Merle sagt einen Moment lang nichts, dann erwidert sie: »Oh bitte, Mila, wir sind schon lange keine besten Freundinnen mehr. Du erzählst mir rein gar nichts aus deinem Leben. Alles, was ich über die letzten beiden Monate weiß, habe ich von irgendwelchen Klatschtanten.«
Ich traue meinen Ohren kaum. »Vielleicht erzähle ich nichts, weil ich nichts erzählen will?! Schon mal daran gedacht? Ich muss nicht immer alles erzählen, ich muss mich dir nicht immer sofort anvertrauen. Vielleicht will ich Situationen auch mal selbst einschätzen.«
Merle sieht mich spöttisch an. »Kein Wunder, dass Oliver dich nicht ausstehen kann. Er hat dich die ganze Zeit nur verarscht, weißt du das? Und übrigens, Levin, hat Mila genau dasselbe mit dir getan!«
Wie bitte? Oliver hat mich verarscht?
»Oh, wusstest du das etwa nicht?«, fragt Merle und sieht beinahe bedauernd aus. »Tja, Oli hatte eine Wette mit Jules. Beinahe hätte er dich ins Bett bekommen ... nun ist die Wette wohl doch verloren.«
Ich muss schlucken. Doch in diesem Moment empfinde ich nichts als abgrundtiefe Verachtung. Ich verachte Jules. Und Oliver. Und irgendwie auch Merle.
»Weißt du, Merle«, sagt Levin kalt, »im Gegensatz zu dir hat Mila mit mir immer offen geredet. Sie hat mit offenen Karten gespielt. Ich wusste von Anfang an, was hier Sache ist. Du solltest dich schämen, Merle. Wirklich.« Er klingt bitter. »Du nennst dich eine Freundin von Mila? Du benimmst dich einfach nur zum Kotzen. Vielleicht hat dir das bisher noch niemand gesagt, weil du reich bist und weil du hübsch bist und weil du gescheit bist. Aber ich lasse mich von solchen Dingen nicht trügen, und deswegen höre mir lieber gut zu, wenn ich dir sage: Du bist eine miese, verzogene Göre. Und du hast es nicht verdient, Milas »beste Freundin« zu sein. Du hast keine Ahnung, was sie für ein aufrichtiger, ehrlicher und fühlender Mensch ist. Du hast keine Ahnung, was für ein besonderer Mensch Mila ist.«
Ich sehe von Merle zu Levin und wieder zurück. Merle zieht eine Braue hoch.
»Wie süß. Bonny und Clyde haben sich ja gesucht und gefunden«, sagt sie höhnisch.
»Halt den Mund«, zischt Levin. »Es ist einfach nur traurig, zu sehen, dass du eine Freundschaft für so einen Dreckstypen wie Jules aufgibst. Aber das sagt ohnehin alles über dich aus. Ich glaube, wir sind fertig mit dir.«
Und weil ich nichts dagegen erwidere, nimmt Levin mein Schweigen als Bestätigung und zieht mich von Merle weg.
»Wohin gehen wir?«, stottere ich, als ich ein paar Blocks weiter meine Stimme wieder gefunden habe. Für einen Morgen war das viel zu viel.
»Zu mir«, murmelt Levin. Und dann zieht er mich in eine Seitengasse von Altona und lehnt sich an einen der alten Feuerlöscher, die dekorativ aus dem Boden sprießen. Er umfasst meine kalte Hand, verschränkt unsere Finger und sieht mir tief in die Augen.

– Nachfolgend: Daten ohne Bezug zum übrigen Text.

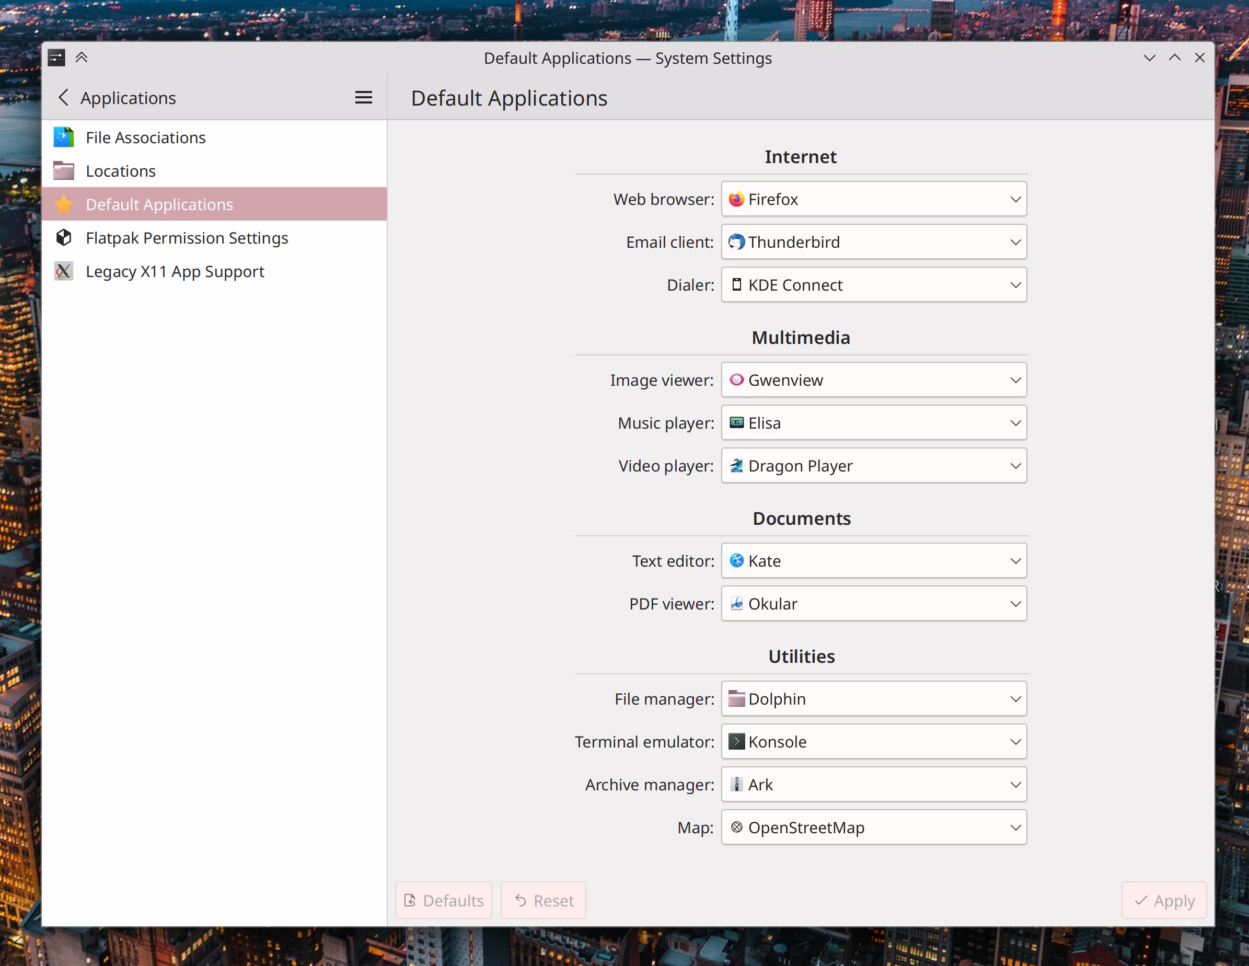Viewport: 1249px width, 966px height.
Task: Click the Defaults button
Action: point(444,900)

»Ich weiß, das ist nicht einfach«, sagt er leise. Als ich in seine blauen Augen blicke, wird mir fast schwindelig.
»Das ist es nie«, erwidere ich genauso leise.

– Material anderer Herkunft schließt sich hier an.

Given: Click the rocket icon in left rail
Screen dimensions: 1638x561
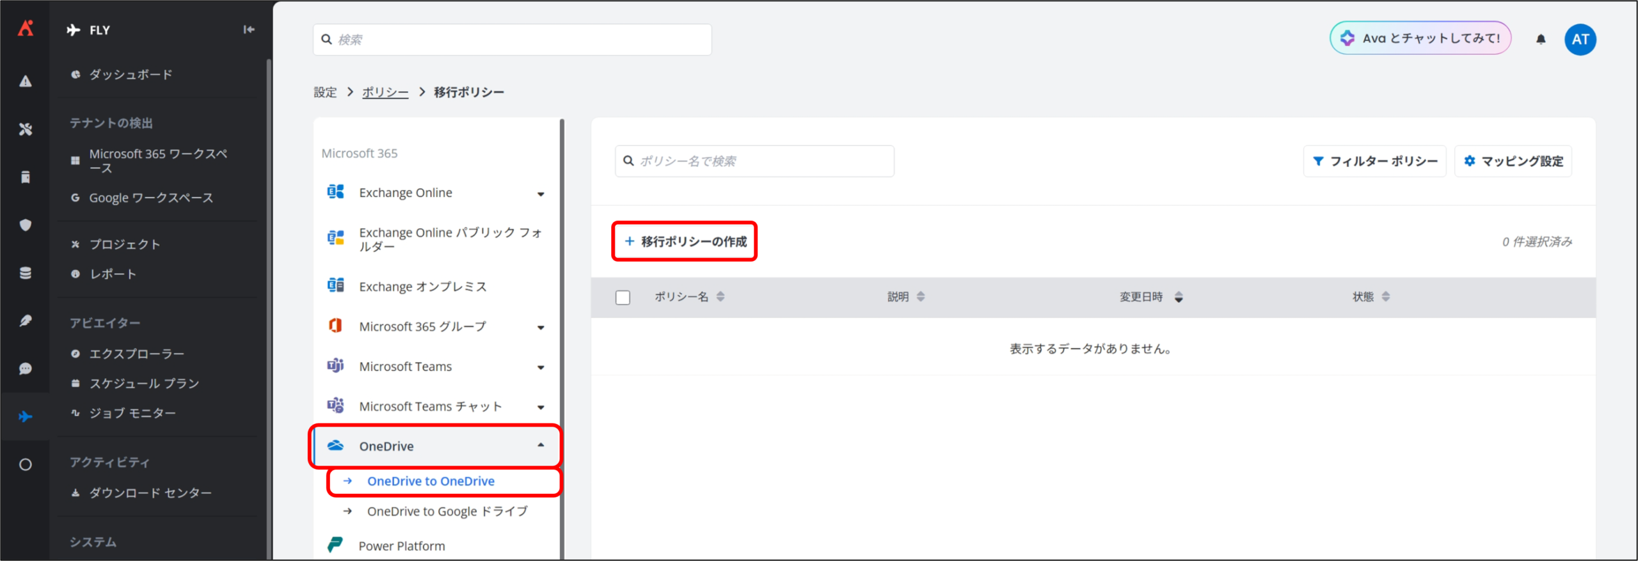Looking at the screenshot, I should click(26, 321).
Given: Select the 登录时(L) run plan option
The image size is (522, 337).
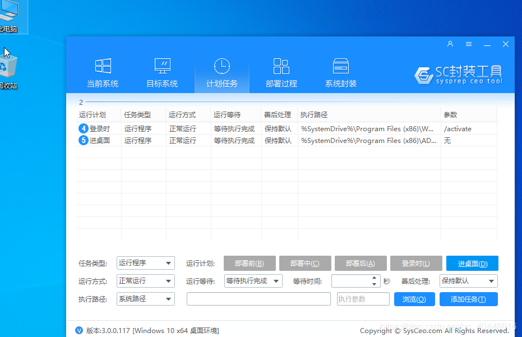Looking at the screenshot, I should pyautogui.click(x=416, y=263).
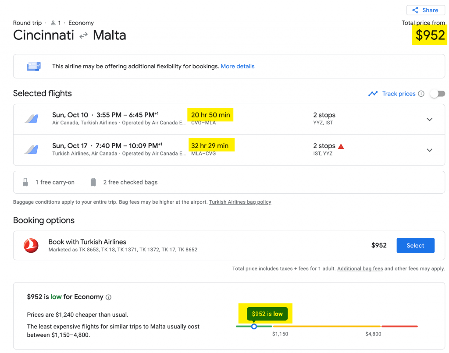Click the booking flexibility notice icon
Screen dimensions: 449x353
point(34,66)
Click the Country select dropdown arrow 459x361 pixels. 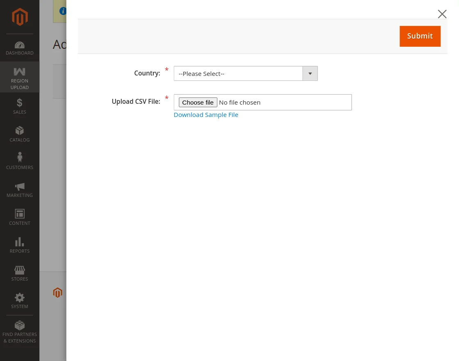(x=310, y=73)
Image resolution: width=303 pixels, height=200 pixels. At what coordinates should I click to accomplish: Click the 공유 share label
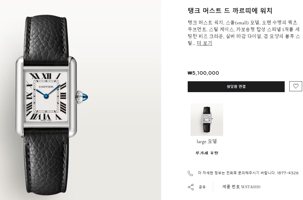click(x=202, y=187)
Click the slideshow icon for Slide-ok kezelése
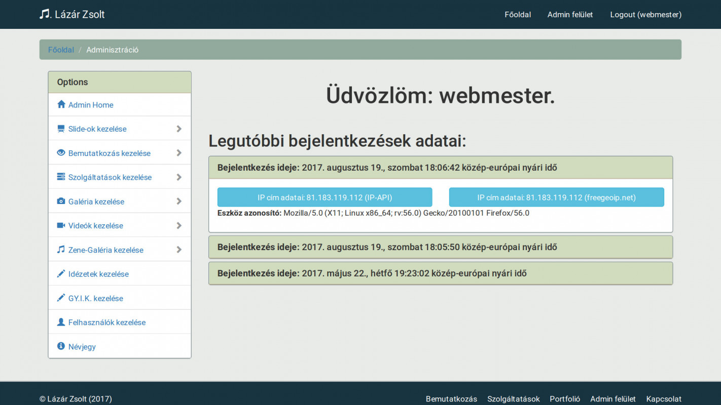The image size is (721, 405). click(x=61, y=129)
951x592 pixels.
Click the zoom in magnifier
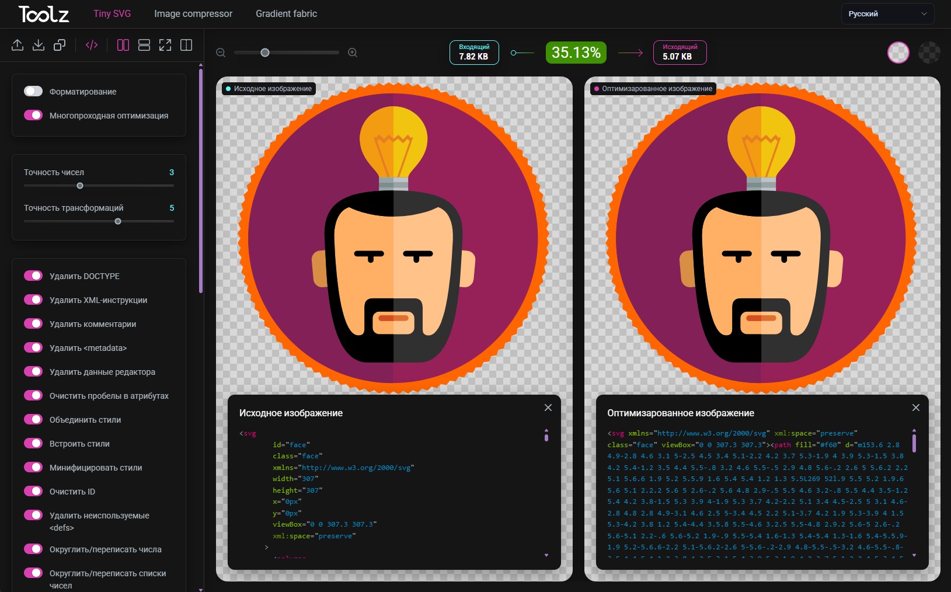353,53
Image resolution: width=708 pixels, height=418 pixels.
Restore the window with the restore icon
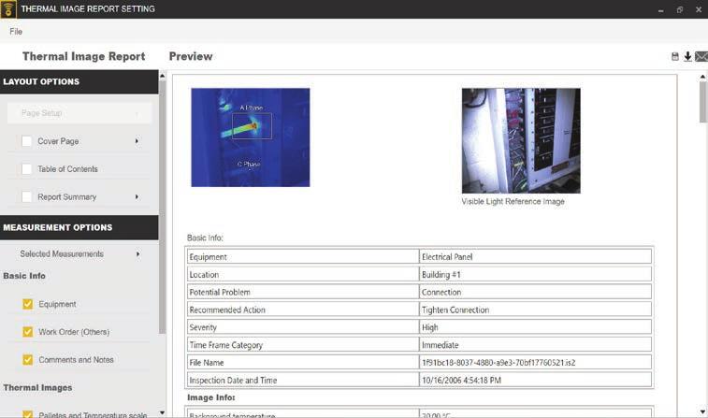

»Du vereinfachst und erschwerst mein Leben zugleich, weißt du das?« Er lacht leise. »Und trotzdem kann ich mir gerade keinen Tag vorstellen, an dem ich nicht an dich denke.«
»Danke, Levin.«
Es sind nur zwei Worte, doch sie sind ehrlicher als alles andere. Und dann küsst er mich. Ein Kuss, der salzig schmeckt, weil sich die Tränen in die Gefühle mischen und sich am Ende alles nur noch dreht.